Further to my last blog post, I would like to continue the discussion on the difference between transactional and strategic recruiting, with focus this time on strategic recruiting.

Strategic recruiting is not a numbers game. It is as the terms suggests, strategic. In a strategic recruit the emphasis is on the overall fit of the candidate to the opportunity and non-technical factors are heavily weighted in the overall hiring decision. Where a candidate sees themselves in five years or whether or not they are comfortable leading a team are just as important in a strategic recruit then their technical abilities.

For example, you may have the most technical candidate in front of you, but their communication and leadership skills could be dreadful. This candidate would not be a good fit for a senior developer role where they are going to be required to lead and mentor junior developers. Hiring this candidate is simply setting the candidate up for failure.

I would suggest that when an account manager is ‘taking’ this order from their client, they need to get a lot more detail in terms of what the hiring manager is actually looking for then they would for a position that would be considered a transactional recruit. This step is often a problem between recruiters and account managers and can lead to missed opportunities. Recruiters need to know the soft details for strategic recruits in order to find that true fit candidate.   Knowing these soft details can usually allow a recruiter to screen their candidates in to the opportunity during an interview, rather then having to screen them out.

It usually takes more time to present on a strategic recruit then it does on a transactional recruit as well. This is for many reasons but I would mainly argue that the emphasis is on finding the right candidate and it can take a bit longer to narrow your field down in order to find that one true candidate. I have also found through personal experience that the best candidates for strategic recruits usually come from candidates who are presently working. This means that finding them is done without the use of traditional job boards with a focus on referrals or non-traditional search platforms like LinkedIn. Using these tools usually takes a bit more time to deal with your candidates as they likely are not in a full-out job search.

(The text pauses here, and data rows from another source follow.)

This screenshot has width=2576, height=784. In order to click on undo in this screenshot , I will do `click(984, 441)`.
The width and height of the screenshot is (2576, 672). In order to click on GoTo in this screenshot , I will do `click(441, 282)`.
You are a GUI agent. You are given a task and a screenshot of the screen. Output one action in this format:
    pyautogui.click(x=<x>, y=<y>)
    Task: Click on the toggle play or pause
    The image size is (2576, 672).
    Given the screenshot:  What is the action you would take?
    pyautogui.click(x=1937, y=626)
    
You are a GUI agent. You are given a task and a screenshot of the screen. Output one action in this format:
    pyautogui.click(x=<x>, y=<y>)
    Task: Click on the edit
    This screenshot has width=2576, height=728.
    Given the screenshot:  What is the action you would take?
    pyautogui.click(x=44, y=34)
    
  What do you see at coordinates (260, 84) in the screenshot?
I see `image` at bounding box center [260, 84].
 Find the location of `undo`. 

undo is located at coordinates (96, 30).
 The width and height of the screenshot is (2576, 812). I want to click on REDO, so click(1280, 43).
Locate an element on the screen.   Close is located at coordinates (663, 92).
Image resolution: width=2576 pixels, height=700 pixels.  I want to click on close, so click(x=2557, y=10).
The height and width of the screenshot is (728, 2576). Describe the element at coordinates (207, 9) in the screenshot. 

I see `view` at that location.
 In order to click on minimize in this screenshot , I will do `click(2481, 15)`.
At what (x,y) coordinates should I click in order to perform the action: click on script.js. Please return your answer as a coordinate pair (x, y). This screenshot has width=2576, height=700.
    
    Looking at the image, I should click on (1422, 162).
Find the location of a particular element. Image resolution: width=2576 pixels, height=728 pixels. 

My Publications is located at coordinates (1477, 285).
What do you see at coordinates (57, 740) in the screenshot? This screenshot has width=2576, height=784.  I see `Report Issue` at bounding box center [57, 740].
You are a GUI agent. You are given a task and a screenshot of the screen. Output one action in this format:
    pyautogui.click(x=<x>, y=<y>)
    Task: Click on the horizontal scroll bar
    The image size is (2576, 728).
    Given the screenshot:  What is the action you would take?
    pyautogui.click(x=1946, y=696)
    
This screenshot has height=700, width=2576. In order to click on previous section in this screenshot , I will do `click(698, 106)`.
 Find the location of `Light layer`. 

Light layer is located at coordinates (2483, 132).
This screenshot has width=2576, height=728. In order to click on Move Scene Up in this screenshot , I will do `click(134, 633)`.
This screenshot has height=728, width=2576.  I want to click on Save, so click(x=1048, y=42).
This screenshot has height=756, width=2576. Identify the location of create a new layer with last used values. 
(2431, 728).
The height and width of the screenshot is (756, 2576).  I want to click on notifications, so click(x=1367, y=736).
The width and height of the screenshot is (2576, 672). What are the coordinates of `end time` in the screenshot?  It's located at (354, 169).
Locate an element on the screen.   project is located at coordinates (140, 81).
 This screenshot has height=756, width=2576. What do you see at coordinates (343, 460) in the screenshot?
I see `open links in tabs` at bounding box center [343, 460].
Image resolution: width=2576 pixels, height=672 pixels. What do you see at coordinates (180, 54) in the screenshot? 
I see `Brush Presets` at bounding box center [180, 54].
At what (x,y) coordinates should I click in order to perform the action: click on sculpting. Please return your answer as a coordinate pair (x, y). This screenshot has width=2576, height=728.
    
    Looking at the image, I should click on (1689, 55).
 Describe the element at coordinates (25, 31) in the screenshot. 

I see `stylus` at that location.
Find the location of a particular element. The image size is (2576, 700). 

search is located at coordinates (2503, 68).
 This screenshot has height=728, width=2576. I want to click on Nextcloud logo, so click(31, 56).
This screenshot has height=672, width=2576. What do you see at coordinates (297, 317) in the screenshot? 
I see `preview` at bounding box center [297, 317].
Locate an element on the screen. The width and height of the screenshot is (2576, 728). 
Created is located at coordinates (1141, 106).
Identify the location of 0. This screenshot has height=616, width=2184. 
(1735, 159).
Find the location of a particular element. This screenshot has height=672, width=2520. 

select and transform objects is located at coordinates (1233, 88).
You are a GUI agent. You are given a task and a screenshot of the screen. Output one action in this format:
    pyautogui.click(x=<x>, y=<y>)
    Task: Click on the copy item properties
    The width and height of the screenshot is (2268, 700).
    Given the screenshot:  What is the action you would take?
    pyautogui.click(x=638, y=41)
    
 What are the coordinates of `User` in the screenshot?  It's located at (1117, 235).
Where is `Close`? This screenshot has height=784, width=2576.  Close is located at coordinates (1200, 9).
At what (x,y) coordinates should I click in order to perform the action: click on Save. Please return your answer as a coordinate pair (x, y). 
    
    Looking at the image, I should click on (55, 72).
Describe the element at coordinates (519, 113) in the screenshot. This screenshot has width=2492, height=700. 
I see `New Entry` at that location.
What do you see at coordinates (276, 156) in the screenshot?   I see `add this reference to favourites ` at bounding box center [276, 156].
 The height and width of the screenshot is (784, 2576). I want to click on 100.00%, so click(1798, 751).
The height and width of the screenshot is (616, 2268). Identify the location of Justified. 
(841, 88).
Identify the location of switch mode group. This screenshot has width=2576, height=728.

All in all, both strategic and transactional recruiting can be effective strategies of recruitment. Firms either specialize in both or one over the other. The challenges with both are some clients may want a transactional approach to their open positions where as the recruitment cycle is that of a strategic one (or vice versa). As I said last time, transactional or strategic recruiting can be a product of the location or client base where the office is located and firms who have recruiters in one city recruiting positions in another city should take this into consideration when they look at their recruiting cycles.